Ein Fahrsimulatortest sollte daher immer nur als eine von mehreren Komponenten bei der komplexen Beurteilung der Fahrtüchtigkeit verwandt werden.
Der von uns konzipierte interaktive Fahrsimulatortest kann außerdem für weitere Fragestellungen eingesetzt werden: Bei Patienten mit OSAS lassen sich durch unterschiedliche Therapiemodalitäten mehrere Teilkomponenten der Aufmerksamkeit (u. a. selektive und geteilte Aufmerksamkeit, Daueraufmerksamkeit, Verarbeitungsgeschwindigkeit) verbessern [6]

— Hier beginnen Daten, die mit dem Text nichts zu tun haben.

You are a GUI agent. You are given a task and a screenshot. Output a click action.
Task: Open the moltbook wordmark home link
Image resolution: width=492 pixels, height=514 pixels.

[9]. Ein interaktiver Fahrsimulator, der mehrere dieser Veränderungen reflektiert, sollte ein geeigneteres Instrument darstellen, da Tracking-Aufgaben im Vergleich zu Reaktionstests (Carda) mehr Komponenten der eingeschränkten Leistungsfähigkeit abbilden.
Wir konnten in dieser Untersuchung nachweisen, dass ein interaktiver Fahrsimulator (z. B. Carsim) die Störung von Patienten mit OSAS sensitiver beschreibt. Er wird von uns daher gezielt in klinischen Studien für die Beurteilung von Therapieeffekten zur Aufmerksamkeitssteigerung (z. B. unter CPAP oder Theophyllin; [6]
[9]) eingesetzt. Aufgrund der einfachen Handhabung wird aber auch Carda in der klinischen Routine weiterhin eine geeignete Methode bleiben, um neuropsychologische Störungen zu erfassen und Therapieeffekte nachzuweisen.